| THE PROBLEM |
Please return the material exactly; leave no entry out.
** RECORDS SHOWN follows **
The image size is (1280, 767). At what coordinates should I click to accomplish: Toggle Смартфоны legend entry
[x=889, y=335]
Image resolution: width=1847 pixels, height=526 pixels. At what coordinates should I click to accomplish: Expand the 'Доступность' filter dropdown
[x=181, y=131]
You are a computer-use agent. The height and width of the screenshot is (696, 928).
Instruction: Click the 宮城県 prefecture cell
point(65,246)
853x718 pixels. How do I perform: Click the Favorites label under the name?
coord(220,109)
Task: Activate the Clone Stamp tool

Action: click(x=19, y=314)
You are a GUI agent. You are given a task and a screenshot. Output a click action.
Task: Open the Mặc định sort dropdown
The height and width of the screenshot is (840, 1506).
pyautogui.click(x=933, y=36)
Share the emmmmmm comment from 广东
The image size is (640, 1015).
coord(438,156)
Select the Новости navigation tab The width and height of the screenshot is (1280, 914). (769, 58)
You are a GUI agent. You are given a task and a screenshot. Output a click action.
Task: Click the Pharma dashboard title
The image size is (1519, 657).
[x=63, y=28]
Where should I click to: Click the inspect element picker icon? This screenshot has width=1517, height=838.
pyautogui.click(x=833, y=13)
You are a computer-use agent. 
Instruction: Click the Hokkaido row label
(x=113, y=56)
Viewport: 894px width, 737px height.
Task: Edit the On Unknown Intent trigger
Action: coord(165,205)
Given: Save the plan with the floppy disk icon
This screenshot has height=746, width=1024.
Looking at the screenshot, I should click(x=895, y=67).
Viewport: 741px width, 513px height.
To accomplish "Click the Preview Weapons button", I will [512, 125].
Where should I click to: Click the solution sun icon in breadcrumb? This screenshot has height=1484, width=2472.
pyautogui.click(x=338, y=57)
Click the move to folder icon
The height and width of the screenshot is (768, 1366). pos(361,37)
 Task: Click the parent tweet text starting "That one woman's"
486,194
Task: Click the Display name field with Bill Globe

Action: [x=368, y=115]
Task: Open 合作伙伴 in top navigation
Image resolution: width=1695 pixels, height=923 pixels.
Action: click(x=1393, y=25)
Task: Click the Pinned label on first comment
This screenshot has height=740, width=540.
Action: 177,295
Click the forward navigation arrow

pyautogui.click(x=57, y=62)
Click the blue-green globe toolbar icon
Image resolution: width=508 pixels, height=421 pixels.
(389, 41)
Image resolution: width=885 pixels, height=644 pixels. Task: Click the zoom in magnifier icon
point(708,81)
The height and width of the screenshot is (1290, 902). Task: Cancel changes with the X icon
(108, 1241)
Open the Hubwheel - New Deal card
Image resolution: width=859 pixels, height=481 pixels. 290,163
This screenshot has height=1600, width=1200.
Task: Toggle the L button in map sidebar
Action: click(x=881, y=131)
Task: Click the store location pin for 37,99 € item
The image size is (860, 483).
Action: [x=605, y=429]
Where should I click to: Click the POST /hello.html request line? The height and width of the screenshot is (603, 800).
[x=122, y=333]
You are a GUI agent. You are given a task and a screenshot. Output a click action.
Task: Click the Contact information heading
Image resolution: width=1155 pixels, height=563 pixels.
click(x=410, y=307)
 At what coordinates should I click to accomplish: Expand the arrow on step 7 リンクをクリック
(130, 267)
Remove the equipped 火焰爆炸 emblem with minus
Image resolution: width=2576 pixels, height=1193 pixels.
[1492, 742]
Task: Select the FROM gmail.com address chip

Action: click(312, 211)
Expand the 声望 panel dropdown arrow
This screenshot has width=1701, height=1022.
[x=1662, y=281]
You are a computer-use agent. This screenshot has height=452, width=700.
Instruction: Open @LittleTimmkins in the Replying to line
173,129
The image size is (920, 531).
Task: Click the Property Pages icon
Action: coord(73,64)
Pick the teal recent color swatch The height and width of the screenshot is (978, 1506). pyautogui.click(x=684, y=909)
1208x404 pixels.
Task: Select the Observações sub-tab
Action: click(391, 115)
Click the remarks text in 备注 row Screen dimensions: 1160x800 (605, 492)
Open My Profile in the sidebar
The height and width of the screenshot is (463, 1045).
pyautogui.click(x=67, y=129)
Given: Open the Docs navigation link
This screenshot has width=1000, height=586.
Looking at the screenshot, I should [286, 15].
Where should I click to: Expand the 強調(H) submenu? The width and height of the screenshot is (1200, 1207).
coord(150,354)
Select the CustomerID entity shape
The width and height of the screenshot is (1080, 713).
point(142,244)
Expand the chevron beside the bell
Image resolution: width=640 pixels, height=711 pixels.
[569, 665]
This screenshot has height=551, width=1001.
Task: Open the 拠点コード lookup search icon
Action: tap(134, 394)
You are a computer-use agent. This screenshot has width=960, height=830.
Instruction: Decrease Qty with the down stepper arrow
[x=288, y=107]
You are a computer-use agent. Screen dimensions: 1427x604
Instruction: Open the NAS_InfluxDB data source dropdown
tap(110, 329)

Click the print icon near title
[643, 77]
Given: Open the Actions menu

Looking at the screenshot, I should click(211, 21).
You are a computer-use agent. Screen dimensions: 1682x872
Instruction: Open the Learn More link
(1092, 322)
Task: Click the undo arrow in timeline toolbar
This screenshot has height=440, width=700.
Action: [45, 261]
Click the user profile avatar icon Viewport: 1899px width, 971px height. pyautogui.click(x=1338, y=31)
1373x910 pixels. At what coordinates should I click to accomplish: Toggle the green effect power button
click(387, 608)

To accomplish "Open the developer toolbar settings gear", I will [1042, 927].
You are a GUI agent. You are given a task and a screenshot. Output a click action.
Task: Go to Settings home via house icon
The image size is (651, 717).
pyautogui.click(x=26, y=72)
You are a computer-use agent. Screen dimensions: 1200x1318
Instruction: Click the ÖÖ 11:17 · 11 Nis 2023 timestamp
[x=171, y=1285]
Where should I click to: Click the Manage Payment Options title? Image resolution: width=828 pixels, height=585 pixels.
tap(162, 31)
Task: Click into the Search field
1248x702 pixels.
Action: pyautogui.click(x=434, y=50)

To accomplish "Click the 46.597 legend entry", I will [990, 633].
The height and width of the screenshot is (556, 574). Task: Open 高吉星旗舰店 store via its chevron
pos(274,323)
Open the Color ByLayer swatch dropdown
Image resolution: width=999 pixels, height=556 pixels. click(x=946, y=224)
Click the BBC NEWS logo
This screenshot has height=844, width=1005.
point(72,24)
** End of RECORDS SHOWN **
| RESPONSE BELOW |
The image size is (1280, 767). At what coordinates should I click to accomplish: Toggle Смартфоны legend entry
[x=889, y=335]
Image resolution: width=1847 pixels, height=526 pixels. At what coordinates should I click to accomplish: Expand the 'Доступность' filter dropdown
[x=181, y=131]
You are a computer-use agent. The height and width of the screenshot is (696, 928).
Instruction: Click the 宮城県 prefecture cell
point(65,246)
853x718 pixels. How do I perform: Click the Favorites label under the name?
coord(220,109)
Task: Activate the Clone Stamp tool

Action: click(x=19, y=314)
You are a GUI agent. You are given a task and a screenshot. Output a click action.
Task: Open the Mặc định sort dropdown
The height and width of the screenshot is (840, 1506).
pyautogui.click(x=933, y=36)
Share the emmmmmm comment from 广东
The image size is (640, 1015).
coord(438,156)
Select the Новости navigation tab The width and height of the screenshot is (1280, 914). (769, 58)
You are a GUI agent. You are given a task and a screenshot. Output a click action.
Task: Click the Pharma dashboard title
The image size is (1519, 657).
[x=63, y=28]
Where should I click to: Click the inspect element picker icon? This screenshot has width=1517, height=838.
pyautogui.click(x=833, y=13)
You are a computer-use agent. 
Instruction: Click the Hokkaido row label
(x=113, y=56)
Viewport: 894px width, 737px height.
Task: Edit the On Unknown Intent trigger
Action: coord(165,205)
Given: Save the plan with the floppy disk icon
This screenshot has height=746, width=1024.
Looking at the screenshot, I should click(x=895, y=67).
Viewport: 741px width, 513px height.
To accomplish "Click the Preview Weapons button", I will [512, 125].
Where should I click to: Click the solution sun icon in breadcrumb? This screenshot has height=1484, width=2472.
pyautogui.click(x=338, y=57)
Click the move to folder icon
The height and width of the screenshot is (768, 1366). pos(361,37)
 Task: Click the parent tweet text starting "That one woman's"
486,194
Task: Click the Display name field with Bill Globe

Action: [x=368, y=115]
Task: Open 合作伙伴 in top navigation
Image resolution: width=1695 pixels, height=923 pixels.
Action: click(x=1393, y=25)
Task: Click the Pinned label on first comment
This screenshot has height=740, width=540.
Action: 177,295
Click the forward navigation arrow

pyautogui.click(x=57, y=62)
Click the blue-green globe toolbar icon
Image resolution: width=508 pixels, height=421 pixels.
(389, 41)
Image resolution: width=885 pixels, height=644 pixels. Task: Click the zoom in magnifier icon
point(708,81)
The height and width of the screenshot is (1290, 902). Task: Cancel changes with the X icon
(108, 1241)
Open the Hubwheel - New Deal card
Image resolution: width=859 pixels, height=481 pixels. 290,163
This screenshot has height=1600, width=1200.
Task: Toggle the L button in map sidebar
Action: click(x=881, y=131)
Task: Click the store location pin for 37,99 € item
The image size is (860, 483).
Action: [x=605, y=429]
Where should I click to: Click the POST /hello.html request line? The height and width of the screenshot is (603, 800).
[x=122, y=333]
You are a GUI agent. You are given a task and a screenshot. Output a click action.
Task: Click the Contact information heading
Image resolution: width=1155 pixels, height=563 pixels.
click(x=410, y=307)
 At what coordinates should I click to accomplish: Expand the arrow on step 7 リンクをクリック
(130, 267)
Remove the equipped 火焰爆炸 emblem with minus
Image resolution: width=2576 pixels, height=1193 pixels.
[1492, 742]
Task: Select the FROM gmail.com address chip

Action: click(312, 211)
Expand the 声望 panel dropdown arrow
This screenshot has width=1701, height=1022.
[x=1662, y=281]
You are a computer-use agent. This screenshot has height=452, width=700.
Instruction: Open @LittleTimmkins in the Replying to line
173,129
The image size is (920, 531).
Task: Click the Property Pages icon
Action: coord(73,64)
Pick the teal recent color swatch The height and width of the screenshot is (978, 1506). pyautogui.click(x=684, y=909)
1208x404 pixels.
Task: Select the Observações sub-tab
Action: click(391, 115)
Click the remarks text in 备注 row Screen dimensions: 1160x800 (605, 492)
Open My Profile in the sidebar
The height and width of the screenshot is (463, 1045).
pyautogui.click(x=67, y=129)
Given: Open the Docs navigation link
This screenshot has width=1000, height=586.
Looking at the screenshot, I should [286, 15].
Where should I click to: Expand the 強調(H) submenu? The width and height of the screenshot is (1200, 1207).
coord(150,354)
Select the CustomerID entity shape
The width and height of the screenshot is (1080, 713).
point(142,244)
Expand the chevron beside the bell
Image resolution: width=640 pixels, height=711 pixels.
[569, 665]
This screenshot has height=551, width=1001.
Task: Open the 拠点コード lookup search icon
Action: tap(134, 394)
You are a computer-use agent. This screenshot has width=960, height=830.
Instruction: Decrease Qty with the down stepper arrow
[x=288, y=107]
You are a computer-use agent. Screen dimensions: 1427x604
Instruction: Open the NAS_InfluxDB data source dropdown
tap(110, 329)

Click the print icon near title
[643, 77]
Given: Open the Actions menu

Looking at the screenshot, I should click(211, 21).
You are a computer-use agent. Screen dimensions: 1682x872
Instruction: Open the Learn More link
(1092, 322)
Task: Click the undo arrow in timeline toolbar
This screenshot has height=440, width=700.
Action: [45, 261]
Click the user profile avatar icon Viewport: 1899px width, 971px height. pyautogui.click(x=1338, y=31)
1373x910 pixels. At what coordinates should I click to accomplish: Toggle the green effect power button
click(387, 608)

To accomplish "Open the developer toolbar settings gear", I will [1042, 927].
You are a GUI agent. You are given a task and a screenshot. Output a click action.
Task: Go to Settings home via house icon
The image size is (651, 717).
pyautogui.click(x=26, y=72)
You are a computer-use agent. Screen dimensions: 1200x1318
Instruction: Click the ÖÖ 11:17 · 11 Nis 2023 timestamp
[x=171, y=1285]
Where should I click to: Click the Manage Payment Options title? Image resolution: width=828 pixels, height=585 pixels.
tap(162, 31)
Task: Click into the Search field
1248x702 pixels.
Action: pyautogui.click(x=434, y=50)

To accomplish "Click the 46.597 legend entry", I will [990, 633].
The height and width of the screenshot is (556, 574). Task: Open 高吉星旗舰店 store via its chevron
pos(274,323)
Open the Color ByLayer swatch dropdown
Image resolution: width=999 pixels, height=556 pixels. click(x=946, y=224)
Click the BBC NEWS logo
This screenshot has height=844, width=1005.
point(72,24)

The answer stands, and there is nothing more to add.